Risks, opportunities and the business calculus
Risks:
- Entrenched dependency on non-European models could lock in business models misaligned with European social norms.
- Weak enforcement of AI regulation undermines public trust and invites reputational and legal risk for companies.
- Lobbying by well-resourced platforms may further delay protective rules, widening the regulatory–market gap.
Opportunities:
- First-mover regulatory clarity, coupled with enforcement, could create a premium market for “trustworthy” AI products — a Nordic and European comparative advantage.
- Strategic public procurement and investment in compute and talent can catalyse-scale European champions.
- Innovation in privacy-preserving and energy-efficient models aligns with Nordic sustainability priorities and can attract conscientious international buyers.
Practical steps for decision‑makers
Policymakers: Prioritise enforcement budgets, cross-border coordination on procurement, and public investment in sovereign compute and model evaluation capabilities.

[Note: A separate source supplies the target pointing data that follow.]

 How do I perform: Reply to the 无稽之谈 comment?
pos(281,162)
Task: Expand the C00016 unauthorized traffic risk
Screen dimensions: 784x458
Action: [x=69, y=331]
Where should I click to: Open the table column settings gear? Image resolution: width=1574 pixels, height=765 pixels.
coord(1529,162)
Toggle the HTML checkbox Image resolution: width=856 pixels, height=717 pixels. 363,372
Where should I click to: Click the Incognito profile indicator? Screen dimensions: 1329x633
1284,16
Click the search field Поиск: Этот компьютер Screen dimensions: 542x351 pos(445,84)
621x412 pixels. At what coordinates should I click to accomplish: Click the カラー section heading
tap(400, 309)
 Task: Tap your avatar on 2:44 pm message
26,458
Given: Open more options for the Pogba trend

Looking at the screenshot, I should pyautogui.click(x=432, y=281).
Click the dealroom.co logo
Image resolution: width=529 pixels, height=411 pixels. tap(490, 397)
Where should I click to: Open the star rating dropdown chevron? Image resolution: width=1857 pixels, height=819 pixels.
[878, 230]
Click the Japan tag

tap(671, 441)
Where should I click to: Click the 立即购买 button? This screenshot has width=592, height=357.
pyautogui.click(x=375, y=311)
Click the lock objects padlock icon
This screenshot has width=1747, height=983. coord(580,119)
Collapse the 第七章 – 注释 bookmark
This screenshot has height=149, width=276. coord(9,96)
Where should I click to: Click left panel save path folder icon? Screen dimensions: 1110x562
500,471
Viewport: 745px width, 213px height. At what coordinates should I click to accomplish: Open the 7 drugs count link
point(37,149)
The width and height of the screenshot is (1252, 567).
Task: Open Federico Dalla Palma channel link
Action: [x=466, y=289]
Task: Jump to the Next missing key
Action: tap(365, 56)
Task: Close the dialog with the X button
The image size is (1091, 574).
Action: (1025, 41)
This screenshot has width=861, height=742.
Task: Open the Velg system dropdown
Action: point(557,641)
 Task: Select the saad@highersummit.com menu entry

Corporates: Audit AI exposures, incorporate child‑safety-by-design where relevant, and hedge vendor risk by specifying compliance and liability clauses in contracts.
Investors: Back infrastructure, audited model providers, and companies that can demonstrate regulatory-resilient product design and credible ethical governance.
Conclusion — a narrow window to shape the future
The Copenhagen debate crystallises a simple reality: technological innovation will not pause for regulatory deliberation, and regulatory signals that lack enforcement will yield little protection or market advantage. Europe — and the Nordics within it — have a brief but consequential window to align regulation with industrial policy and public procurement, to invest in talent and compute, and to standardise audit and enforcement mechanisms. Doing so can both protect children and create commercial advantages for companies that can credibly claim trustworthy, sustainable AI.
For senior executives, investors and policymakers, the question is not whether AI will change childhoods or markets — it will — but who gets to set the terms under which change occurs. The next 12–24 months will be decisive for whether Europe shapes those terms or remains a follower in a world where design choices increasingly encode social values.